早く終わった下忍達は帰したし、カカシも少し休もうとまっすぐ帰宅した。
男同士で気軽に月に一度は飲むような仲だが、イルカのそんな噂は聞いたことがなかった。
始まりは最近ではないらしい。なのにカカシが知らなかったのは何故か。
胸には鯰どころか大蛇が住んでいるようだ。寝転んでもすぐ起き上がってしまった。
ならばと武器の手入れを始め、結果それに集中し窓枠に止まった小鳥のガラスをつつく音で時間経過を知る。
いつもの店。それはホテル街の真ん中にひっそりと佇む。
周囲にホテルが建ち並んでも土地も金もないと引っ越せず、畳めば生活に困る初老のおやじが一人で営んでいる。
案外忍びに会うことも少なく…まああんな店に事前事後に来る奴らなんかいないよな、とつらつら考えながらカカシは店に向かった。

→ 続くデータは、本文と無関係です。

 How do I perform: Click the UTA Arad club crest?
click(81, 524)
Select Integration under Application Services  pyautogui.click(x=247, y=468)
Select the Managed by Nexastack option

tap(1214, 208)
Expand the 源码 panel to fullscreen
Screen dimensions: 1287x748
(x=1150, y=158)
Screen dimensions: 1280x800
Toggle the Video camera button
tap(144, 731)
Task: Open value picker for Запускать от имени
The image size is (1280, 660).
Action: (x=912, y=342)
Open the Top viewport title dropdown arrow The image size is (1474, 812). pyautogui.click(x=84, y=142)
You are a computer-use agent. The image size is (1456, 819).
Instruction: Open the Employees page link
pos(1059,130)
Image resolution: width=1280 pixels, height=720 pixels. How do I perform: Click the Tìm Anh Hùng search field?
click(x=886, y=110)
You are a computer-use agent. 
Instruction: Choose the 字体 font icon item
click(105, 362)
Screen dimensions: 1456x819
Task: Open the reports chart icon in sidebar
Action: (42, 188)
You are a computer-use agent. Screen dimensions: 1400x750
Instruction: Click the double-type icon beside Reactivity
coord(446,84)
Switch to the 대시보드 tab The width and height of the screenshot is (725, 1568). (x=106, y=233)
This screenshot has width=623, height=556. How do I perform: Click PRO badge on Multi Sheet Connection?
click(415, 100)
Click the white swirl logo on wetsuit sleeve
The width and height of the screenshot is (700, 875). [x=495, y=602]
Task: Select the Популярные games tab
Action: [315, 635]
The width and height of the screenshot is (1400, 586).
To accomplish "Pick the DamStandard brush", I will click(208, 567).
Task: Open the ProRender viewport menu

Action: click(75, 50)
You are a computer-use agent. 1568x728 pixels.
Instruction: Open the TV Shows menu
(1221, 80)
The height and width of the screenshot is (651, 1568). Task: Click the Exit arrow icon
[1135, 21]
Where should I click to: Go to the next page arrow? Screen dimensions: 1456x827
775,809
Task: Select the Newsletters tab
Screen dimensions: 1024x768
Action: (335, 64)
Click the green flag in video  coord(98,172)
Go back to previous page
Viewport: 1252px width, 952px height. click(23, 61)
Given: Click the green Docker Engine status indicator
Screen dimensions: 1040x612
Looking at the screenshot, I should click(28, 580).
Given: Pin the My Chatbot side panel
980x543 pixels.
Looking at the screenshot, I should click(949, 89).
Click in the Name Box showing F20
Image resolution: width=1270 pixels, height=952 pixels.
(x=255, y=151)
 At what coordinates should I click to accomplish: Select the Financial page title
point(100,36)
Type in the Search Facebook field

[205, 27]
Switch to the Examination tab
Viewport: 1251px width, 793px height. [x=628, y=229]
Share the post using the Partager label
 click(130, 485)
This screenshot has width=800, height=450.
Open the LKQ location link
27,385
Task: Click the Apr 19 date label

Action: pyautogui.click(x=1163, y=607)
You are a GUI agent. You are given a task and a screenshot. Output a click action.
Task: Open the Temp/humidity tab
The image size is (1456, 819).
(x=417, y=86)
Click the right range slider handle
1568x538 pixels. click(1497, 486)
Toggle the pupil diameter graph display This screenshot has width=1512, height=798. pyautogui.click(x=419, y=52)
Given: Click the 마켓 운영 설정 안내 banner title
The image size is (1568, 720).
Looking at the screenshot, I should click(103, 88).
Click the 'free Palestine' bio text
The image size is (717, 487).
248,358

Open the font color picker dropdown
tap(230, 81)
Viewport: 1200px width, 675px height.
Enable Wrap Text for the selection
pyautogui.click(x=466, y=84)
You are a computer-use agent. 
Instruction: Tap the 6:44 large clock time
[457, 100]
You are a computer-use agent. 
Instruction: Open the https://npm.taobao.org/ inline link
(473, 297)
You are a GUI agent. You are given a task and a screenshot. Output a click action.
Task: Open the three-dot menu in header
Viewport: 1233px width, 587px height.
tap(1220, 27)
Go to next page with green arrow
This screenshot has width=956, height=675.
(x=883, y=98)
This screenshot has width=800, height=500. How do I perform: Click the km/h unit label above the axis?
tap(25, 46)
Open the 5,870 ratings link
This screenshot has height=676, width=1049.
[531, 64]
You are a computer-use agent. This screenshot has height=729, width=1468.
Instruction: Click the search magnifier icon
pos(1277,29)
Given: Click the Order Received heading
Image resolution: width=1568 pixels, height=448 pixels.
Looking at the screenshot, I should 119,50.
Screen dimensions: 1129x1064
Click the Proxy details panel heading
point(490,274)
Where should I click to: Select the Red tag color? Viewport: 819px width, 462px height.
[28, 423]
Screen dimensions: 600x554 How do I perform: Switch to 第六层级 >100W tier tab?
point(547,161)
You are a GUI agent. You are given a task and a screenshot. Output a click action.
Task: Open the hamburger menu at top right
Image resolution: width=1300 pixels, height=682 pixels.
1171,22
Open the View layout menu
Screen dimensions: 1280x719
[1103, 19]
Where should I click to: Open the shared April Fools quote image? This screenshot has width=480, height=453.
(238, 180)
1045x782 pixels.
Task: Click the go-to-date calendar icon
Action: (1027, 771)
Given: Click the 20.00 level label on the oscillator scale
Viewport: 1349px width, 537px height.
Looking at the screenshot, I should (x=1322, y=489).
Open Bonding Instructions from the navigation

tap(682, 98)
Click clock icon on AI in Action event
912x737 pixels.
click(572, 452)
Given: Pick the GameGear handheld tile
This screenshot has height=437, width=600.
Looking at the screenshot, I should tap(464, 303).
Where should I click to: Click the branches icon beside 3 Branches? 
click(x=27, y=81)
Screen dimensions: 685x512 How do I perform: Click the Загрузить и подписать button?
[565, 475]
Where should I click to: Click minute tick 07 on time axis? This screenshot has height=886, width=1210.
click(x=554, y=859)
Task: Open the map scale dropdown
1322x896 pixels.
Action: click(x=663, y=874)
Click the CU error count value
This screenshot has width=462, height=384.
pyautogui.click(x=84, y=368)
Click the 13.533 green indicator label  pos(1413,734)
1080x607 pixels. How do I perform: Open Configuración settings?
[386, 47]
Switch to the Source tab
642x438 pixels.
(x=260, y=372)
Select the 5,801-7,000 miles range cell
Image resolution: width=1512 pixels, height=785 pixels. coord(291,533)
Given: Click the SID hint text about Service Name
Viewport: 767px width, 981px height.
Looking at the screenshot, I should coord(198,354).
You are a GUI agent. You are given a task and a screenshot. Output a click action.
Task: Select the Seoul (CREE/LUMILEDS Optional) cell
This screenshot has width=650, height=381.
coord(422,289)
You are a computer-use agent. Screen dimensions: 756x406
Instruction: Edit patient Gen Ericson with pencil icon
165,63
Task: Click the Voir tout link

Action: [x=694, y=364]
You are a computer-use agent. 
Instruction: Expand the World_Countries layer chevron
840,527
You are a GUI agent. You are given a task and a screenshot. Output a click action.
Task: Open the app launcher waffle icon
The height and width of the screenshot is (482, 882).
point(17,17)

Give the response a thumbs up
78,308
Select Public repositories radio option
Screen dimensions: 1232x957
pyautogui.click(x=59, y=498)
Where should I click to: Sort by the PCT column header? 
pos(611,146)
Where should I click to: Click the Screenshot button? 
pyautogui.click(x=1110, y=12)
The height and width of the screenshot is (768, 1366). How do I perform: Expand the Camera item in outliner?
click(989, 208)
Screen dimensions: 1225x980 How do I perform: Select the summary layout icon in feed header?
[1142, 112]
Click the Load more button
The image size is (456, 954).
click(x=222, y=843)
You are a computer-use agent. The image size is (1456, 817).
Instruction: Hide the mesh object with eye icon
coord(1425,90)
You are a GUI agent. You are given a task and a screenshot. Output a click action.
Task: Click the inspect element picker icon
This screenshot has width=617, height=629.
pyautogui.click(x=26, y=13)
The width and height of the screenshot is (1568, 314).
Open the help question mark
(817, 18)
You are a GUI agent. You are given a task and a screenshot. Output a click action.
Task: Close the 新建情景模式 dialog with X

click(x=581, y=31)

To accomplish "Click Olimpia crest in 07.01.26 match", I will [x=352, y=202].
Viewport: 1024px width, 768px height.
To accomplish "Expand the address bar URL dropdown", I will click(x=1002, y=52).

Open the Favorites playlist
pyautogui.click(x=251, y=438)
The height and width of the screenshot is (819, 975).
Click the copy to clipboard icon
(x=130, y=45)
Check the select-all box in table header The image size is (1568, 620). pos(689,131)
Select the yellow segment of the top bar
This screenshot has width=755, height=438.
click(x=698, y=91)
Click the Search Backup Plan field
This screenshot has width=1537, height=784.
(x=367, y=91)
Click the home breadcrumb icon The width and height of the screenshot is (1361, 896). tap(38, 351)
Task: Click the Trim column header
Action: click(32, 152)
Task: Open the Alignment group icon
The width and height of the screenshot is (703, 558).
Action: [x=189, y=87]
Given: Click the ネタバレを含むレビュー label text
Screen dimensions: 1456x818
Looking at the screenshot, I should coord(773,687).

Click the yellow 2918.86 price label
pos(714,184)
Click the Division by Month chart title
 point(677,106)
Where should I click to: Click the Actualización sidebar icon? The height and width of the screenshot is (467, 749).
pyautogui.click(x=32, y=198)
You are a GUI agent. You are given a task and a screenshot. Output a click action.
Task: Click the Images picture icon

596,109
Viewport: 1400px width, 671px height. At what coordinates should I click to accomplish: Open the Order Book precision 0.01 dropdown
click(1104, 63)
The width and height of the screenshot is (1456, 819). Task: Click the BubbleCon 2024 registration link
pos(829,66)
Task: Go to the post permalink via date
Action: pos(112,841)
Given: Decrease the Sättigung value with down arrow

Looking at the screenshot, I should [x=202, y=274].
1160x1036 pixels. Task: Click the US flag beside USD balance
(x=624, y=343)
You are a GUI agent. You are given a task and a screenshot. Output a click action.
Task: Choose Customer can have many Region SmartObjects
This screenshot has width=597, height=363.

通りの外からは店は見えず、存在すら知らない者が殆どだろう。イルカは行きつけだと言って此処を教えてくれたが、そう言えばイルカが行きつけである理由は聞いてない。
―ついでにホテルにも行きつけはあるんじゃないか。噂通りなら。

店には既にイルカがいた。
親父は最近需要があるからと、元々縦長の店を中央出入口の右脇からまっすぐ奥まで注文と配膳のカウンターを設置し、左は狭い個室を縦に並べた作りに改装した。
なので暫く休みだと言われてから初めて、新装開店の初日に来たのだ。時間が早く、第一号の客らしい。
なんだ、お金あるじゃないですか。とカカシが片頬で笑えば、親父は意味ありげに笑い返していた。

やけにしっかりした壁と扉。個室の中を見渡す。
「此処でヤる事もできるねえ。」
とカカシは端に寄せてある座卓に肘を着いて顎を乗せた。
「三畳ないか、でも充分寝てヤれますね。」
イルカが脚を伸ばして寝転んだ。
「カカシさんも大丈夫ですよ。」
殆ど体格の変わらない大柄な男二人でも幅は充分だし、脚も伸ばせる。畳ではなく弾力性のあるビニールのような柔らかい敷物は後始末も楽、まさしく寝転がって絡むには最適だ。
「親父さん、そのつもりで改装した?」
隣に寝転がって顔をイルカに向けたカカシの問いに、ゆっくり頷く。
「前から個室ではそういうのはあったらしくて、酔った勢いでその場でヤれるんなら好都合だと。」
俯せになって腕に顎を乗せたイルカが、上目使いにカカシを見た。誘うような。
―乗ってみようか。
「まあ飲んで食べて、後は何をしようが犯罪でなきゃいいんだものね。」
―でさあ、噂通りなの? アンタ。
寝たまま手を伸ばせば、イルカの頬に触れた。
酒を飲む前から、熱い。
「ねえアンタ、誘われれば誰でもいいの?」
カカシは昼間思った事を、そのまま口に出した。
「何ですか、それ。」
「俺、知らなかったんだけど。」
「何を誘うんですか。」
イルカはわざと微妙に噛み合わない会話にしていた。
「俺はまだ、アンタを誘った事がない。」
「誘われてますよ、今日も。」
「いいの?」
カカシがずりずり寝転んだままイルカに近寄った。イルカは微動だにせずそれを見ている。
「一緒にいるでしょうが。」
「こんな事も?」
イルカに跨がり唇を重ねる。
「待ってましたよ。」
とカカシの首に腕を回し、イルカは耳に噛みつき囁いた。

手を出さないアナタに焦れて、根も葉もない噂を流したのは、オレですから。